6.2 Surety hereby terminates and releases that all liabilities, duties, covenants, and Obligations of Principals and Indemnitors (but, for the avoidance of doubt, excluding the Trench Companies), together with their respective officers, directors, employees, and their respective successors and assigns, under or in connection with the Trench Open Bonds, and releases all claims, demands, actions, causes of action, debts, costs, and liabilities whatsoever, whether at law or in equity, under or in connection with the Trench Open Bonds as they relate to Principals and Indemnitors (but, for the avoidance of doubt, excluding the Trench Companies), in each case without the need for any further action.
6.3 Surety will deliver or cause to be delivered to Quanta, or a party designated by Quanta, on the Sixth Amendment Effective Date, UCC Termination Statements and such other lien releases or termination documents, and will take or cause to be taken such other actions, in each case, as Quanta may request in order to evidence or otherwise give public notice of the termination of the Obligations and the Claims and collateral terminations and releases of the Collateral of the Trench Companies, and Quanta and/or its designee(s) are hereby authorized to file such UCC Termination Statements and other lien releases with the appropriate filing offices.
4
7. Notices.
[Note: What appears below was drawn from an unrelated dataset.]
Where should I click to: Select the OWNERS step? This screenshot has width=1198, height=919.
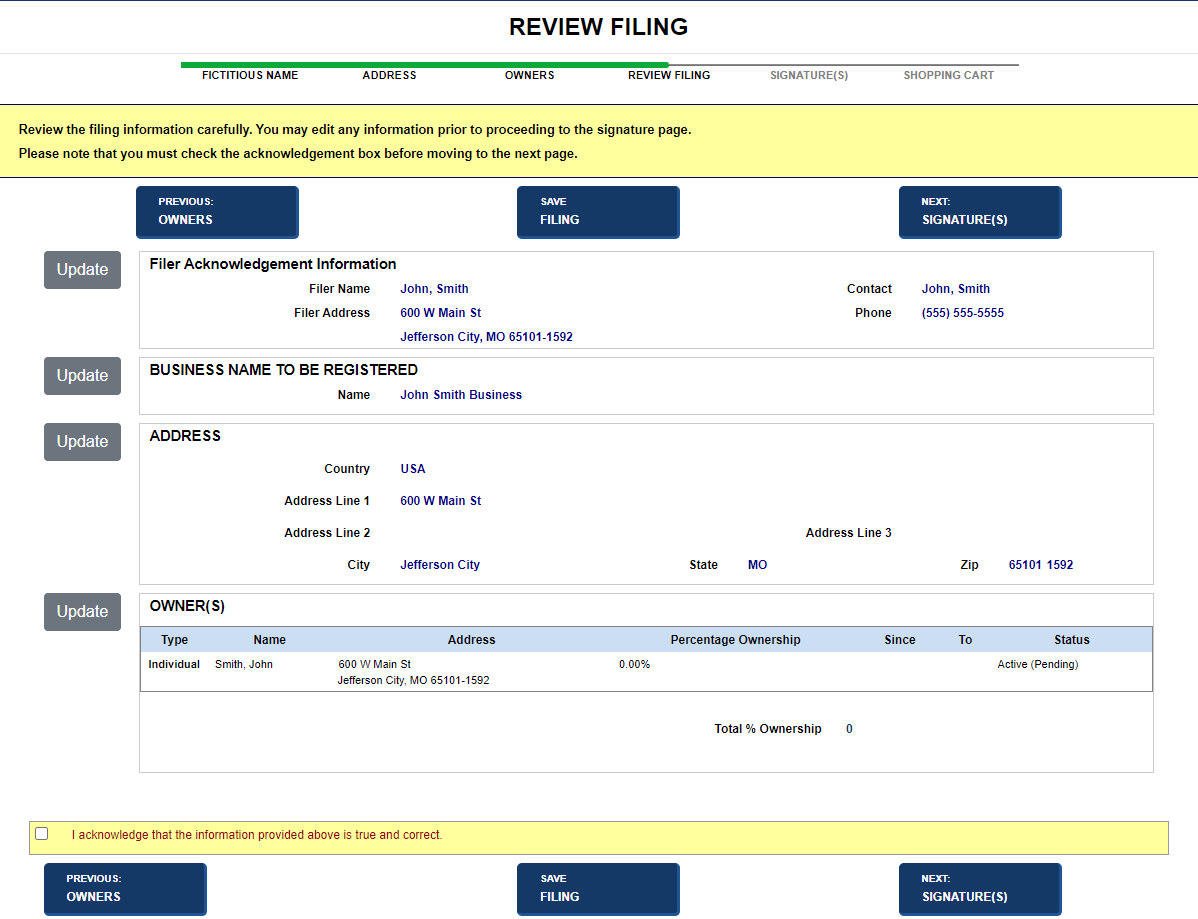pyautogui.click(x=529, y=75)
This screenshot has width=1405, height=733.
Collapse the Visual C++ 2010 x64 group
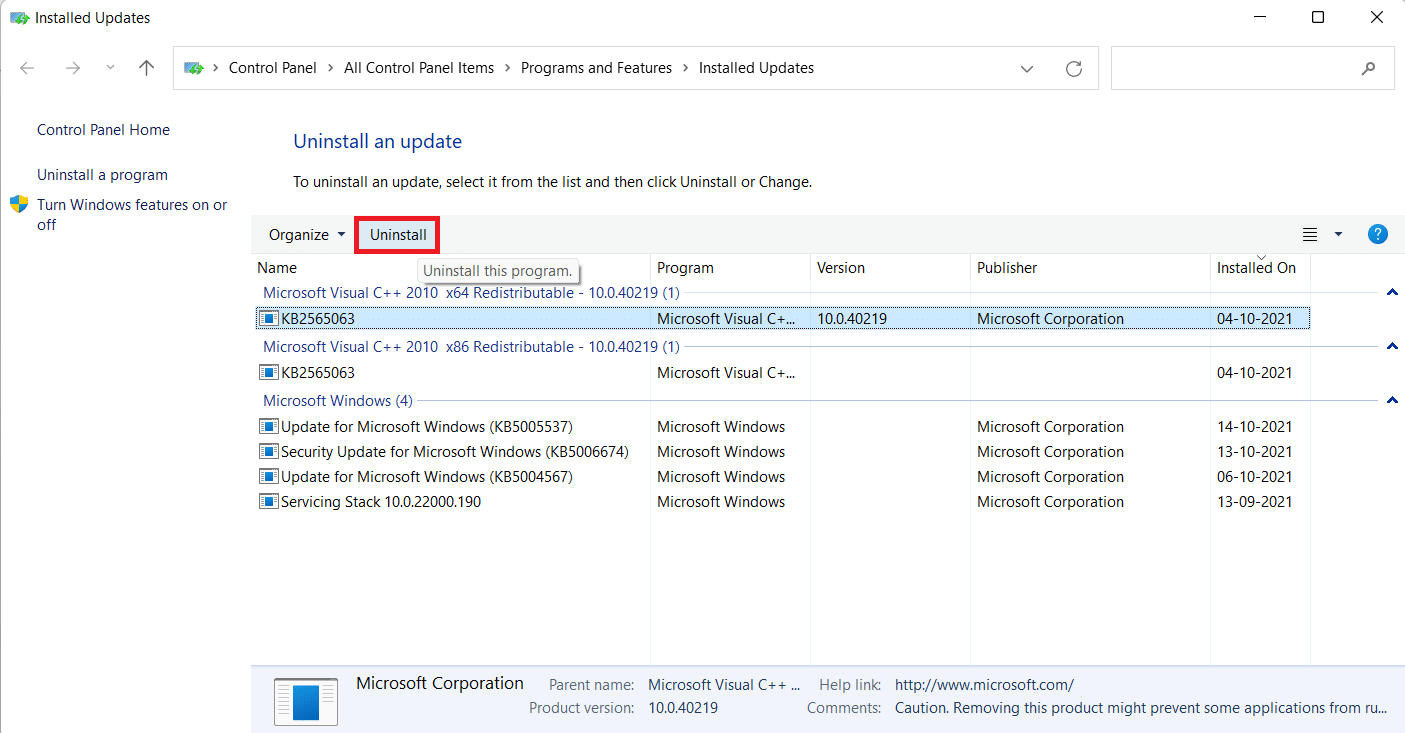1391,293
Section 38 of the Underwriting Agreement is hereby amended to provide that notices to Federal and Liberty Mutual will be directed as follows:
Federal: | Federal Insurance Company | |
00 Xxxxxxxx Xxxx Xxxx | ||
P.O. Box 1615 | ||
Xxxxxx, New Jersey 07061-1615 | ||
Attn.: Xxxxxxx Xxxxx | ||
Xxxxxx Xxxxxxxx | ||
Xxxxxxx Xxxxxxx | ||
Liberty Mutual: | Liberty Mutual Insurance Company | |
000 Xxxxxxxx Xxxx, Xxxxx 000 | ||
Xxxxxxxx Xxxxxxx, XX 00000 | ||
Attn: Xxxxxxxx X. Xxxxx | ||
With a copy to: | Xxxxxx & Herod | |
2200 One Nashville Place | ||
000 0xx Xxxxxx Xxxxx | ||
Xxxxxxxxx, Xxxxxxxxx 00000 | ||
Attn: Xxx X. Xxxxxx, Xx. | ||
Xxxx Xxxx Xxxx XxXxx |
8. Further Instruments and Actions. The parties to this Amendment hereby agree to execute such further instruments and to take such further action as may reasonably be necessary to carry out the intent and purpose of this Amendment and the Underwriting Agreement, as amended hereby.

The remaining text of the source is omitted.